Back in 2020, CBPL agreed to limit onboarding new customers the FCA considered “high-risk.” This was supposed to help prevent criminal activity and money laundering. But guess what? CBPL let 13,416 high-risk customers join anyway!
The FCA wasn’t happy. They said CBPL’s controls were “seriously flawed” and they weren’t doing enough to protect against financial crime.
The Fallout
This fine is a big deal. It’s the first of its kind in the crypto world and sends a clear message: companies need to take financial crime seriously. If you don’t follow the rules, you’ll face consequences.

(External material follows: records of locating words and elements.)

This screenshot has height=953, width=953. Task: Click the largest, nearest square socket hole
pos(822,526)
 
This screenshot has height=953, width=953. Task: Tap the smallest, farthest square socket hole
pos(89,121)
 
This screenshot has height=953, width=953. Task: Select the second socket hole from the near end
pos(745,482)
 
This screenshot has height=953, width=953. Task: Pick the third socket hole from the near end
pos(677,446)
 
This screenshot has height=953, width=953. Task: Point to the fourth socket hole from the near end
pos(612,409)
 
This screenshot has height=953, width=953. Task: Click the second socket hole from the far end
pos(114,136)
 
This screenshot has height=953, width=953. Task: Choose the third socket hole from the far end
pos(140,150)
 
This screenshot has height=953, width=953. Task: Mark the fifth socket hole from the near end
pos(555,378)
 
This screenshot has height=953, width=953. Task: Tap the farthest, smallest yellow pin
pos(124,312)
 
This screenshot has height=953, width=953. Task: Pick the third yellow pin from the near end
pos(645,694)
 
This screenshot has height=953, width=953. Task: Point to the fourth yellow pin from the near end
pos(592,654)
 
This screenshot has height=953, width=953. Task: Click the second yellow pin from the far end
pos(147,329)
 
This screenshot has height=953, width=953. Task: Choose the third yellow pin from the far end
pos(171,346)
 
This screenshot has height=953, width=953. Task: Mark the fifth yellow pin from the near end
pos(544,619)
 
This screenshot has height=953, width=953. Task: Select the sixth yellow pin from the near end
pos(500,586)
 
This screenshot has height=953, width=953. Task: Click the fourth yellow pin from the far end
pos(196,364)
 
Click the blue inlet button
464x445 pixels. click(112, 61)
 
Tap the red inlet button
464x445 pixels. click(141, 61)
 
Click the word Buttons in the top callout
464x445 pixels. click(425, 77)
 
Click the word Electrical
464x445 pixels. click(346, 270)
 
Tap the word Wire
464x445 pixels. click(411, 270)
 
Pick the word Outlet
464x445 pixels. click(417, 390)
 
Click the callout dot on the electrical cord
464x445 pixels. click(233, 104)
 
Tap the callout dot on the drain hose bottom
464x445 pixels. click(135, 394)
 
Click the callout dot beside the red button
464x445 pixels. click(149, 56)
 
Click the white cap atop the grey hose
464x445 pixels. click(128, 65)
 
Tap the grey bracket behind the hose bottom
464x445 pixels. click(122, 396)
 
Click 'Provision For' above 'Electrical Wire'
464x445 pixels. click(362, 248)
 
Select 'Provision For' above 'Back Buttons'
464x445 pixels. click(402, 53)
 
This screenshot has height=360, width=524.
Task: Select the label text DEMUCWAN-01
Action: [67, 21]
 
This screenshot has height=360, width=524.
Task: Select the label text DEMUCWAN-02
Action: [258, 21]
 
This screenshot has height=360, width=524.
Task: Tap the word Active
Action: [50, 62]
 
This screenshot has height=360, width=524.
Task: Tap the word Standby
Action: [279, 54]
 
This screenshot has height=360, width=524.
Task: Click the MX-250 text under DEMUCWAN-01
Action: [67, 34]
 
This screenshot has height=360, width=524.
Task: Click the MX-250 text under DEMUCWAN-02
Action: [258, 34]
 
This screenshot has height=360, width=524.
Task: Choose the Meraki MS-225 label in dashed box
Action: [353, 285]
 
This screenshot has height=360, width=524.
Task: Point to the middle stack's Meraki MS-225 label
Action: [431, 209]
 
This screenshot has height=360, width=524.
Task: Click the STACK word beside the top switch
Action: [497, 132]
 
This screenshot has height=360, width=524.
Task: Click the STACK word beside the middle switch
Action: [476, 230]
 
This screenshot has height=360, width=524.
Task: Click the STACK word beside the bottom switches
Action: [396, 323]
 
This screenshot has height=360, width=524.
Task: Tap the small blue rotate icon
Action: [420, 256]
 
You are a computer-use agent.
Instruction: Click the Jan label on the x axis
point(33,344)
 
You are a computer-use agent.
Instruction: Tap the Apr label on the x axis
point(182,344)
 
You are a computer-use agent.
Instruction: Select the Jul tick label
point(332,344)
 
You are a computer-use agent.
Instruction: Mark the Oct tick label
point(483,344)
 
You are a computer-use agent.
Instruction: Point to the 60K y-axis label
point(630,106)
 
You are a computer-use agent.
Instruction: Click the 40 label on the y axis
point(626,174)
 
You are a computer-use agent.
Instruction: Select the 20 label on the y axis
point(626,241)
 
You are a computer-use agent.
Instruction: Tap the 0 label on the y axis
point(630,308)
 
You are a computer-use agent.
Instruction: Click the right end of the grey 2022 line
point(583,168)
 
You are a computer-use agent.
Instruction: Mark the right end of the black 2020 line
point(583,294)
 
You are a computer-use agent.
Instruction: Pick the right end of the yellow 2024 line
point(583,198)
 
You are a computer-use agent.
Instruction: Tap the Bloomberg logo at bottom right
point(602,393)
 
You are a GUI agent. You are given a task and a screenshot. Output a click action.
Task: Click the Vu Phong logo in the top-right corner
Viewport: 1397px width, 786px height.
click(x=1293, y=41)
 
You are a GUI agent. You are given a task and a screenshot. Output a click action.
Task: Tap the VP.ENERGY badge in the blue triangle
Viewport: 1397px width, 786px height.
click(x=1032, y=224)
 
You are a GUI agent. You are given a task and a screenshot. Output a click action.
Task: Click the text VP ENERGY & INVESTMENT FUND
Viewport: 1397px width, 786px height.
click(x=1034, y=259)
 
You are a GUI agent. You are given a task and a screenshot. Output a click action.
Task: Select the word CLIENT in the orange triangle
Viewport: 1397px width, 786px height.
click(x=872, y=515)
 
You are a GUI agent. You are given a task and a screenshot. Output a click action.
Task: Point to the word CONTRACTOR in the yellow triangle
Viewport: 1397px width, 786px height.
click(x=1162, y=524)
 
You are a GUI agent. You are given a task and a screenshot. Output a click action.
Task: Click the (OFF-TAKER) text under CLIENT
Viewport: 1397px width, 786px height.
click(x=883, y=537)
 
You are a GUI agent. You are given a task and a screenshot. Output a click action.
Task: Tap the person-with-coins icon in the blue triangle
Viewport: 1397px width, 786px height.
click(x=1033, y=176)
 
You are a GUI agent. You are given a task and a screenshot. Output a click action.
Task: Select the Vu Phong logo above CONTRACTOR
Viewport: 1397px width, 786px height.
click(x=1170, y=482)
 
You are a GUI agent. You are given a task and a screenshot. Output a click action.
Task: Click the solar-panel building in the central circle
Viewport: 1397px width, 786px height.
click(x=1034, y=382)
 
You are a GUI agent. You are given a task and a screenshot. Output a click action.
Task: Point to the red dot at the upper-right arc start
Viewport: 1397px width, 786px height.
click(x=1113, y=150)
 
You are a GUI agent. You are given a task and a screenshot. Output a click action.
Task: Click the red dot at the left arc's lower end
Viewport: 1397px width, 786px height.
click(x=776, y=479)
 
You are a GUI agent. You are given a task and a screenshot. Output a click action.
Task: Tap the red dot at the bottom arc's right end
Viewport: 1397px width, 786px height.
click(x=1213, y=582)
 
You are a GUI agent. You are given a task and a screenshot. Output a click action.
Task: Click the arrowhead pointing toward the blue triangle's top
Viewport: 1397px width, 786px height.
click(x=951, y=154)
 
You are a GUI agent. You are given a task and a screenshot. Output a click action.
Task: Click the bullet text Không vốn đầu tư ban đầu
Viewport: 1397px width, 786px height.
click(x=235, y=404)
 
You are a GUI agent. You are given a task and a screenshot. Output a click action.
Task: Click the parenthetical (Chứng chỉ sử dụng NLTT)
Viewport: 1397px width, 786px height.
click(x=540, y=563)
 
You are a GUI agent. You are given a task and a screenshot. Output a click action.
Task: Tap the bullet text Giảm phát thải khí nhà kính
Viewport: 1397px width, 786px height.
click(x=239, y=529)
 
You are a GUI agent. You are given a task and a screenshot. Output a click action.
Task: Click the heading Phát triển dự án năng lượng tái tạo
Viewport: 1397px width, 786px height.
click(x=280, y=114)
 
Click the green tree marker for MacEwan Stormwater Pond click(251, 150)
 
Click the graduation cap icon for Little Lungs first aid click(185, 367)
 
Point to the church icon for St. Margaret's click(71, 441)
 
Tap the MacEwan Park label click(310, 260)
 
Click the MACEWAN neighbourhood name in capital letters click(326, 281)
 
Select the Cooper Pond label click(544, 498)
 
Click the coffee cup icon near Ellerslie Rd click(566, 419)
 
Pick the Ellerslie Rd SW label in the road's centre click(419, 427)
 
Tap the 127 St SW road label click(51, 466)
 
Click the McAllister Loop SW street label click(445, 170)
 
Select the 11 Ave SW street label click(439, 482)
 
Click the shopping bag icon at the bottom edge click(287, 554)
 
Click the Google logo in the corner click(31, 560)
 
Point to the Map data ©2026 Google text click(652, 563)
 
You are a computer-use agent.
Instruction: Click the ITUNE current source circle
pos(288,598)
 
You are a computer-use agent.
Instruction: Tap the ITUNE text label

Coinbase’s stock took a hit after the news broke, dropping nearly 2%.
Coinbase’s Response
Coinbase said they’re committed to following the rules and acknowledged they messed up. They’re working to improve their systems and said the FCA recognized their cooperation with the investigation.
They also pointed out that only 0.3% of new customers were high-risk, so it was an accident.
What’s Next?
Everyone’s watching to see how Coinbase fixes this problem. Will they be able to regain trust and prove they’re serious about following the rules?